Com os olhos avermelhados pelo cansaço e pelas lágrimas, Antonina olha fixamente para a escavadeira que revira os escombros de um prédio em Borodianka, cidade próxima a Kiev, capital da Ucrânia, transformada em um campo em ruínas pelos bombardeios russos.
Seu filho morava ali, no terceiro andar, e está desaparecido. Ela mora em outro prédio, que se livrou das bombas. Para esta mãe de 65 anos, a espera é insuportável.
Em 1º de março, por volta das 21h30min (18h30min de Brasília), a aviação russa lançou uma bomba sobre este edifício de cinco andares, que tem três acessos. Em questão de segundos, 10 apartamentos viraram um amontoado de cimento e ferro retorcido. A parte central do prédio praticamente deixou de existir. Em seu lugar, ficou um imenso buraco.
— Tinha gente nestes apartamentos, era de noite — lembra Antonina, sentada, sozinha, em uma cadeira, em um canto do que até há pouco foi um pequeno jardim na parte dos fundos do edifício, em uma espécie de comunhão com seu filho desaparecido.
Com uma máscara nas mãos, que seguram uma bengala e um gesto pensativo e triste, ela observa as máquinas levantarem enormes pedaços de parede para abrir caminho aos socorristas, que buscam entre as pedras.
— As pessoas que estavam nos dois blocos de casas dos extremos ficaram feridas, mas estão vivas. Estas casas não tiveram a estrutura danificada, mas os que estavam na parte central estão todos mortos — diz a mulher.
Destruição total
Desde 1º de março, ela não tem notícias do filho, Yuri, de 43 anos.
— Talvez não tenha conseguido sair, talvez esteja ferido, talvez esteja aí. Não sei — soluça a mulher, apontando para o prédio, em ruínas.
A região está repleta de vestígios das vidas ceifadas: sapatos, um livro, uma pistola d'água, almofadas, roupas e três bichos de pelúcia enfileirados: um urso, uma girafa e um hipopótamo. Um colchão pende em uma árvore próxima.
No andar de baixo, em um dos dois blocos deste prédio que ainda ficaram de pé, Liubov Iaremenko acaba de colocar no que foi seu terraço um grande sofá marrom, que cobre com plástico para protegê-lo da chuva que se avizinha.
É praticamente o único móvel que conseguiu recuperar de sua casa de quatro cômodos. O resto foi literalmente destruído pela onda expansiva da explosão. As portas saíram dos batentes, os vidros das janelas viraram cacos, os armários foram ao chão e as cortinas foram arrancadas.

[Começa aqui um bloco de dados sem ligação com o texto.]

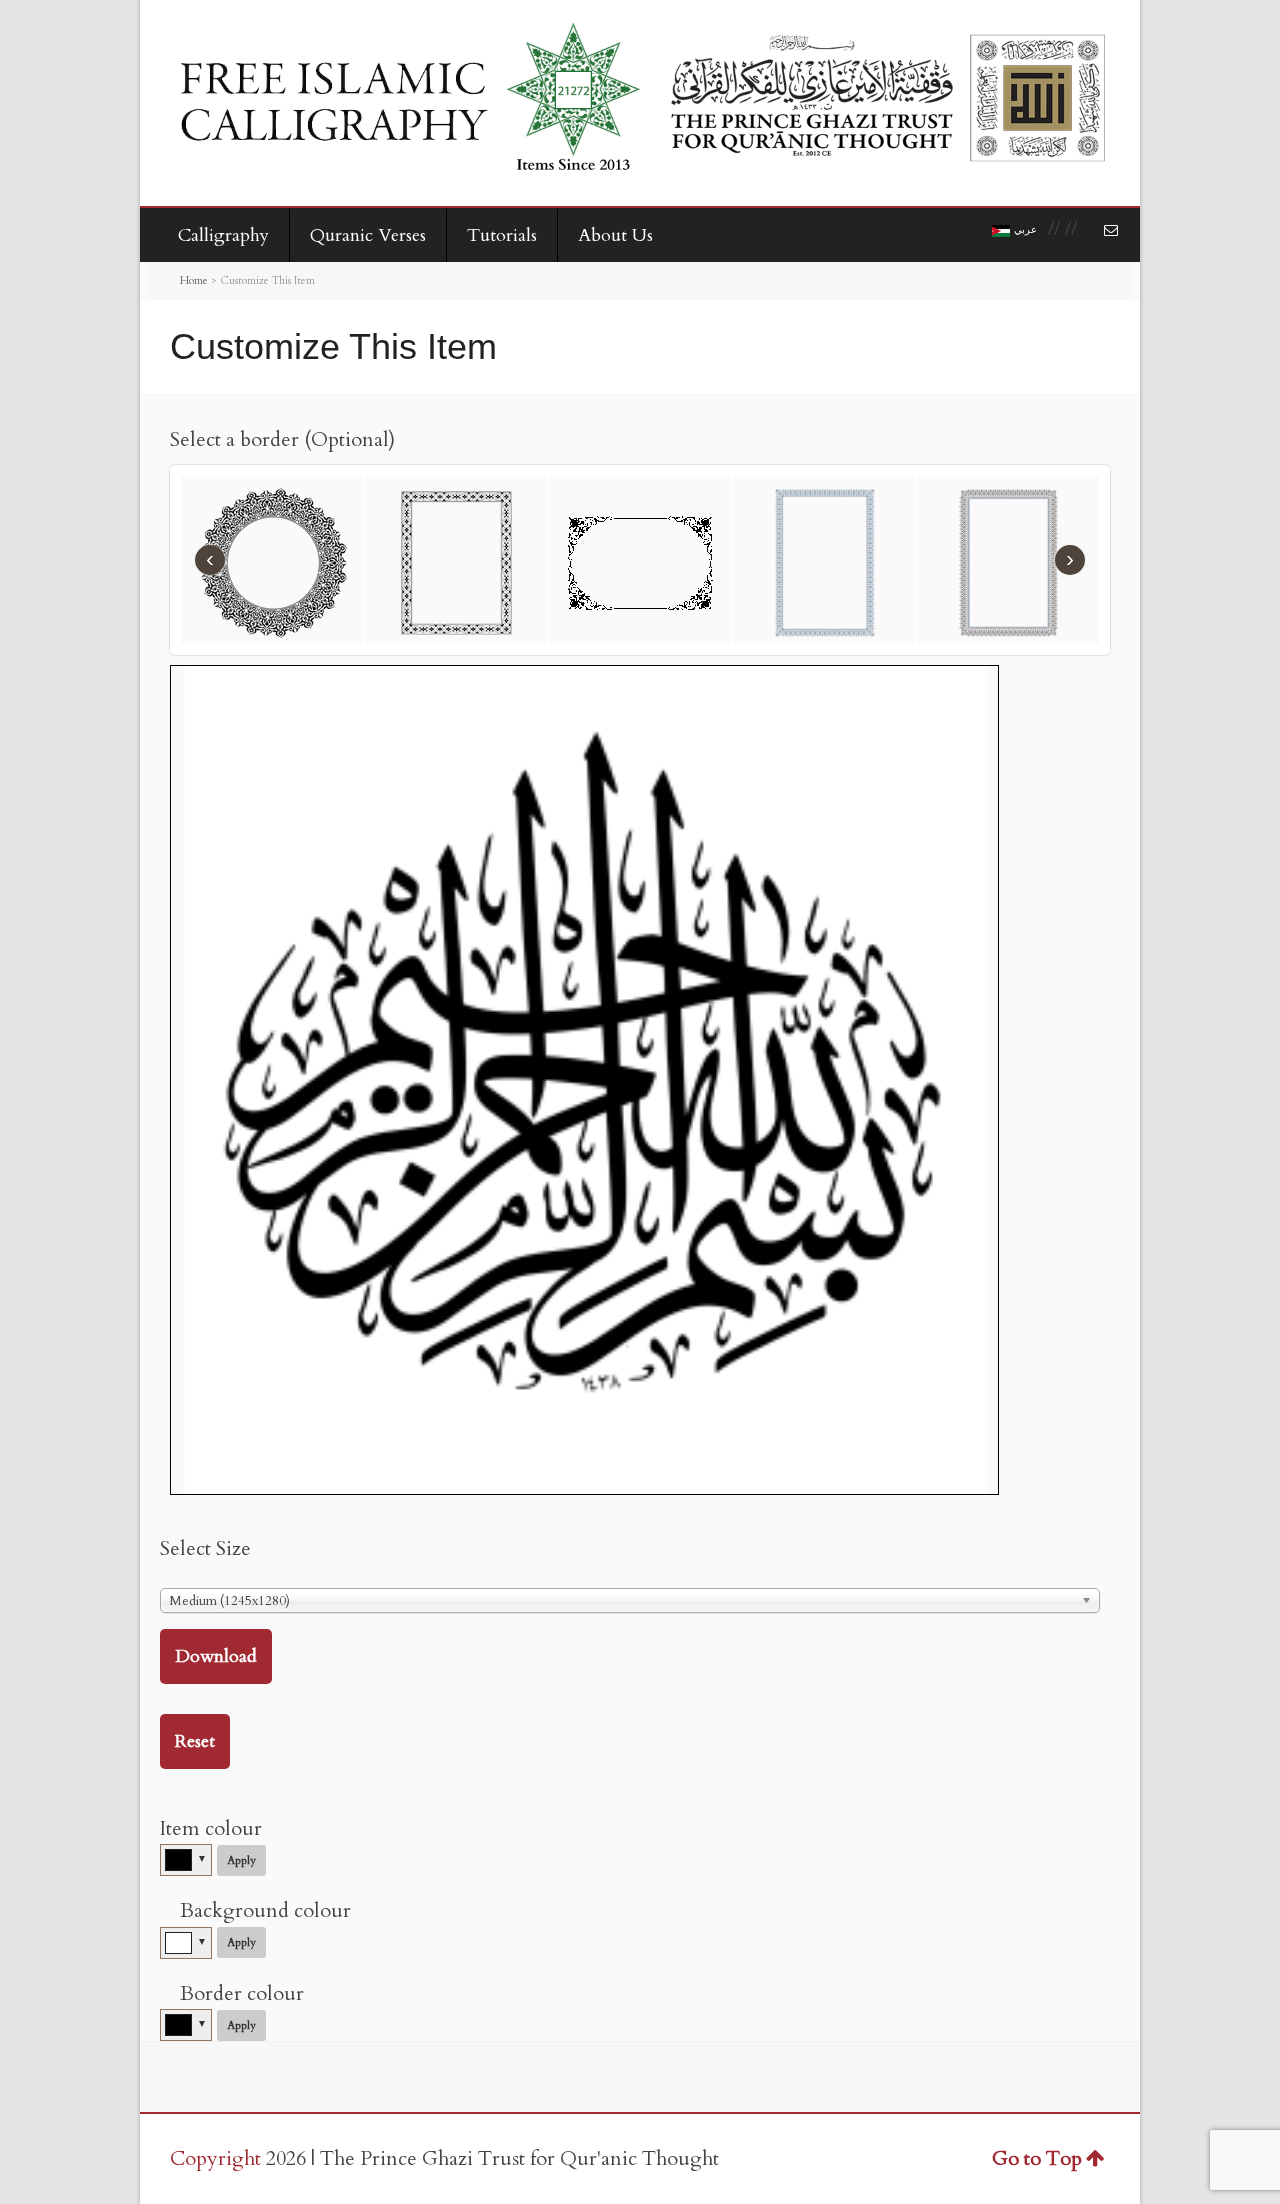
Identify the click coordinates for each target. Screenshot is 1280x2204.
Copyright (215, 2158)
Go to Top (1037, 2158)
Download (216, 1656)
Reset (195, 1741)
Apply (241, 1860)
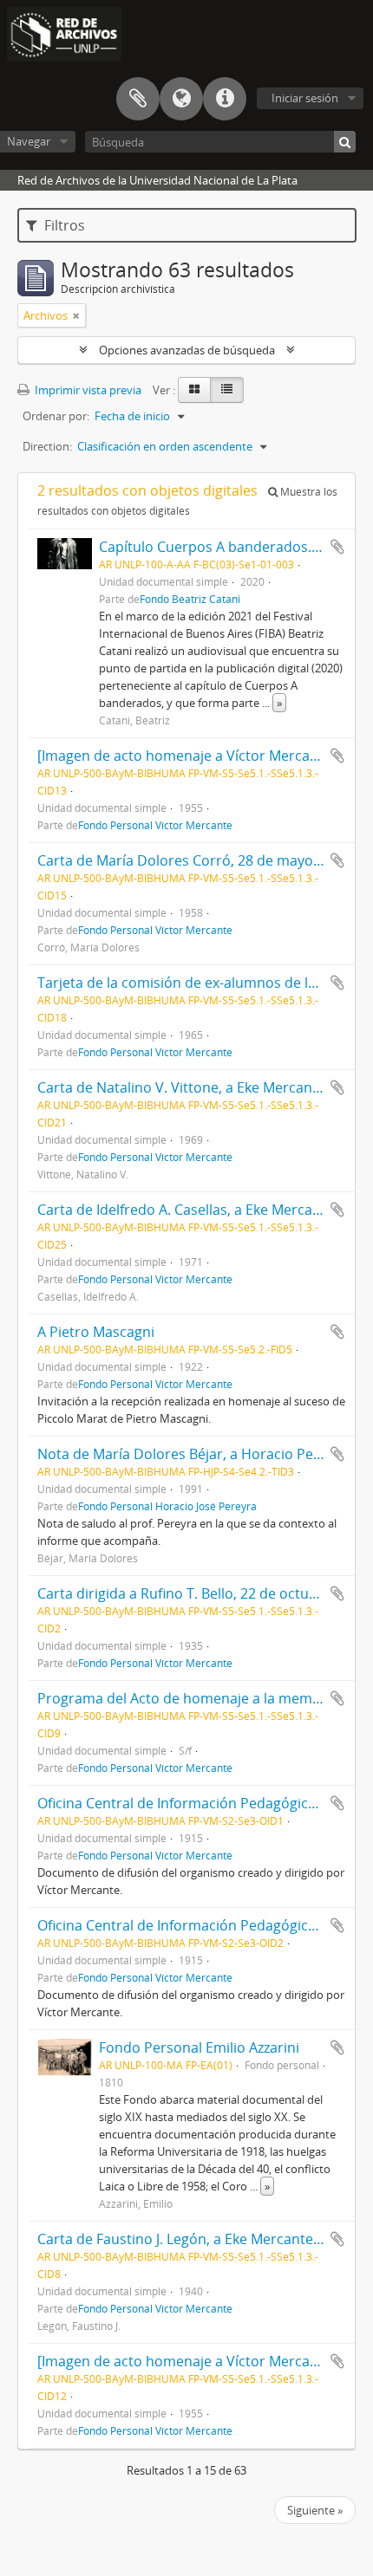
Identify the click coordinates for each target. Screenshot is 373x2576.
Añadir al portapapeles (337, 546)
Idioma (181, 98)
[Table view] (227, 390)
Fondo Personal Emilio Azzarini (199, 2047)
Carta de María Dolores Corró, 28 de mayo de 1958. (204, 860)
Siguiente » (315, 2510)
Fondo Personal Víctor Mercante (155, 825)
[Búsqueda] (345, 141)
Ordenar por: (56, 416)
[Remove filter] (76, 315)
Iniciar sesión (305, 98)
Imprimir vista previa (86, 390)
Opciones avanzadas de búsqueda (187, 350)
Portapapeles (138, 98)
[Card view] (194, 390)
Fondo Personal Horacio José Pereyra (167, 1506)
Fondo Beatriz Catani (190, 599)
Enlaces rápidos (224, 98)
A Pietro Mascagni (95, 1331)
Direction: (47, 446)
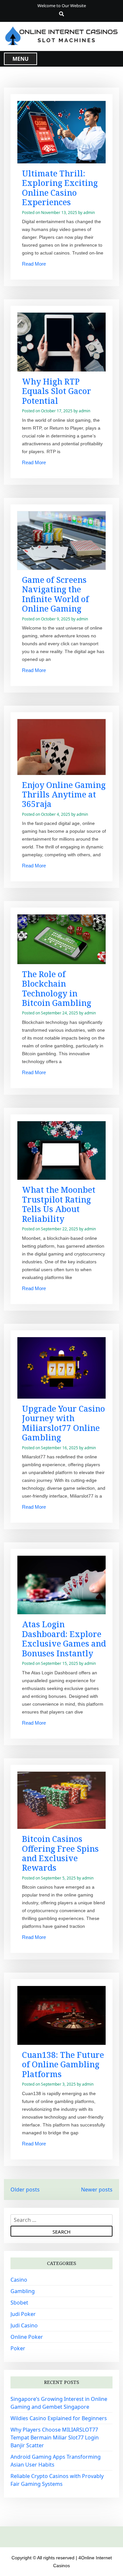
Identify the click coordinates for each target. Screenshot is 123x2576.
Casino (18, 2279)
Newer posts (97, 2189)
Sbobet (19, 2302)
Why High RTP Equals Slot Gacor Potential (56, 391)
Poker (17, 2348)
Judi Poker (23, 2314)
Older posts (25, 2189)
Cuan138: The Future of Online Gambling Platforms (63, 2064)
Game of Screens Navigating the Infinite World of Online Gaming (55, 594)
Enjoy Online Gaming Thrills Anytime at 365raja (64, 794)
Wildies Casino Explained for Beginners (58, 2418)
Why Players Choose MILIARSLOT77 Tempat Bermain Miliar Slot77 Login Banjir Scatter (54, 2437)
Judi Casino (24, 2325)
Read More (34, 264)
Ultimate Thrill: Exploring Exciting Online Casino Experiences (60, 187)
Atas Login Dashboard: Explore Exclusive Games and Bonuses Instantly (64, 1638)
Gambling (22, 2291)
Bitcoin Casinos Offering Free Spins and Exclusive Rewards (60, 1853)
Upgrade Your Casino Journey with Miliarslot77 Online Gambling (63, 1423)
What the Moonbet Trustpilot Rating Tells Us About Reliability (58, 1204)
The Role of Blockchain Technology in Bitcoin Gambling (56, 988)
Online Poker (26, 2336)
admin (89, 212)
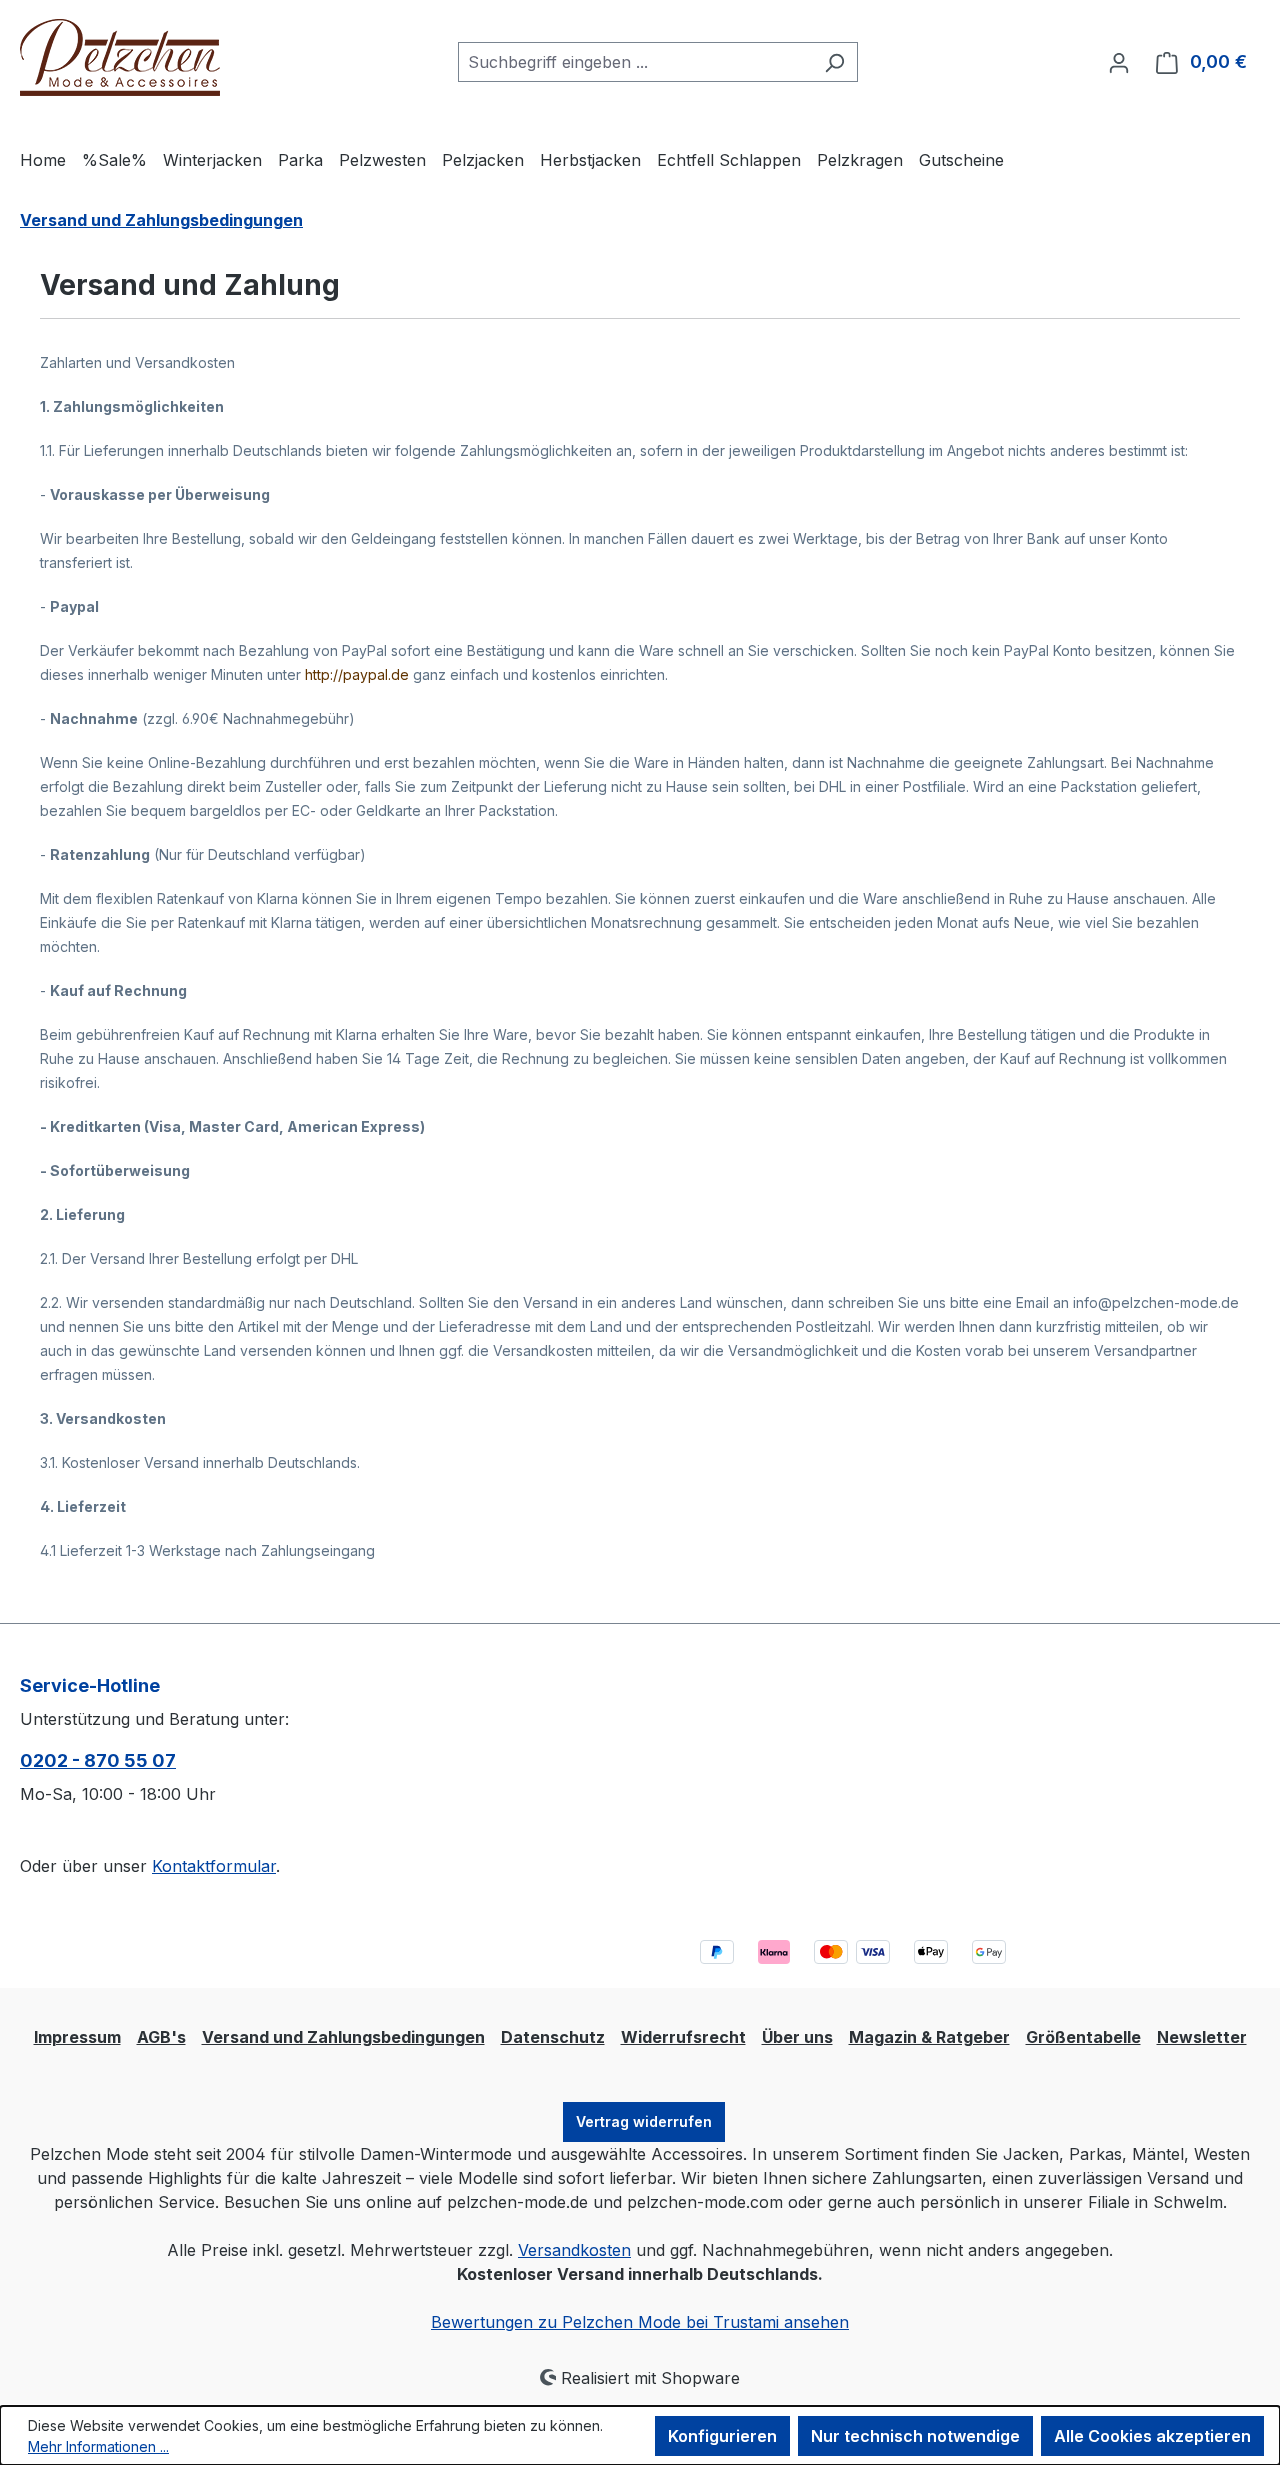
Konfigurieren (722, 2436)
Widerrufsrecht (683, 2037)
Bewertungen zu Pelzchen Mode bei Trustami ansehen (640, 2322)
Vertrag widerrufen (644, 2121)
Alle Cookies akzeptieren (1152, 2436)
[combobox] (635, 62)
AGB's (161, 2037)
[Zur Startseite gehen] (120, 58)
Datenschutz (553, 2037)
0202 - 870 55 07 (98, 1760)
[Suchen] (834, 62)
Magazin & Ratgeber (929, 2037)
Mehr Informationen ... (98, 2446)
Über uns (797, 2037)
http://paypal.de (357, 674)
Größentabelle (1083, 2037)
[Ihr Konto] (1119, 62)
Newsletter (1202, 2037)
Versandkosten (574, 2250)
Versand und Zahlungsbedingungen (343, 2037)
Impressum (77, 2037)
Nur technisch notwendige (915, 2436)
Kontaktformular (214, 1866)
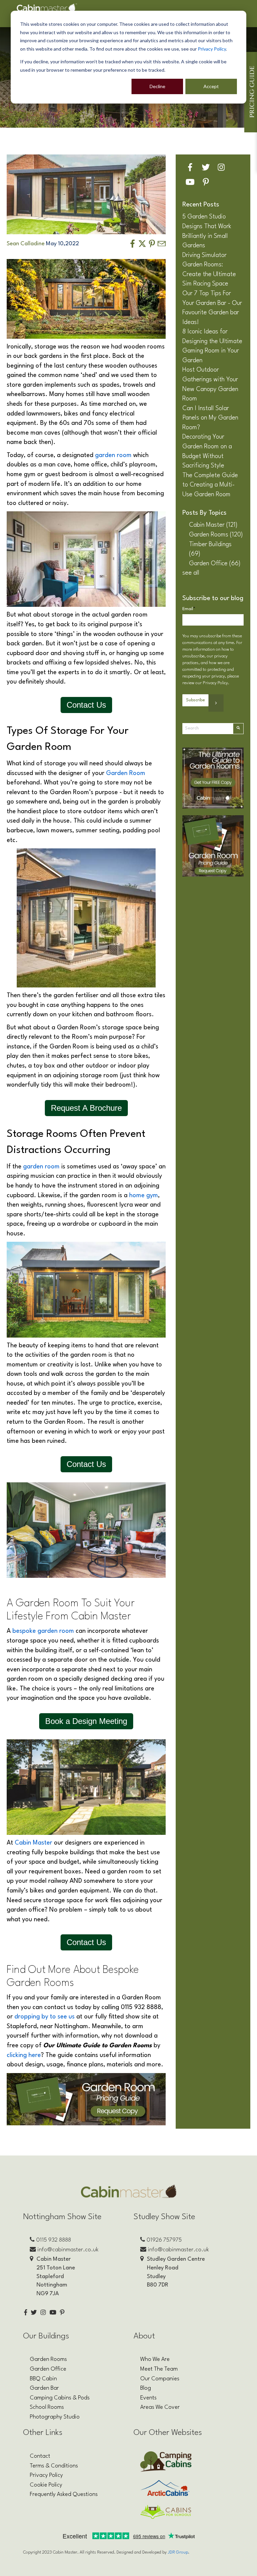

— Ficamos muito tempo nos porões. Durante um mês e meio aqui, depois corremos para outro subsolo, do outro lado da rua, debaixo de bombas (...) Caí, machuquei muito as costelas — conta uma mulher na casa dos 70 anos, cansada e ainda assustada. Ela estava no subsolo do prédio quando o bombardeio aconteceu.
— Parece que tinha uma família com crianças aqui em um porão, mas os socorristas não conseguiram chegar até ele — explica.
Percorrer os dois quilômetros da rua principal de Borodianka é caminhar entre ruínas e desolação. A localidade, com cerca de 13 mil habitantes antes da guerra, está situada a uns 50 quilômetros a noroeste da capital.
As tropas russas saíram dali no fim de março, como ocorreu no restante da região.
Segundo o presidente ucraniano, Volodimir Zelensky, a situação nesta cidade é pior e nela há mais vítimas do que em Bucha, cidade nos arredores de Kiev, onde dezenas de civis morreram.
26 corpos resgatados
Em Borodianka, foram resgatados 26 corpos até agora em meio aos escombros de dois prédios de apartamentos, disse a procuradora-geral da Ucrânia, Iryna Venediktova.
Em frente à praça no centro da cidade, outro prédio, mais alto do que o anterior, foi danificado pelas bombas. Um terço de seus oito andares desapareceu. Os dois terços restantes estão carbonizados e com as fachadas enegrecidas.
Um imenso guindaste retira pedaços de parede de várias toneladas e uma longa escada permite a dois bombeiros inspecionar cada apartamento dos blocos que ainda permanecem de pé em busca de possíveis vítimas. Como não há portas ou janelas, os bombeiros entram diretamente pela fachada.
— Gostaríamos que isto fosse uma operação de resgate, mas os bombardeios ocorreram no fim de fevereiro e começo de março — lamenta Svetlana Vodolaha, dos serviços de resgate de Kiev.
— Não sabemos quantas pessoas estão ainda debaixo dos edifícios que foram derrubados pelas bombas, mas temos que examinar tudo — assegura.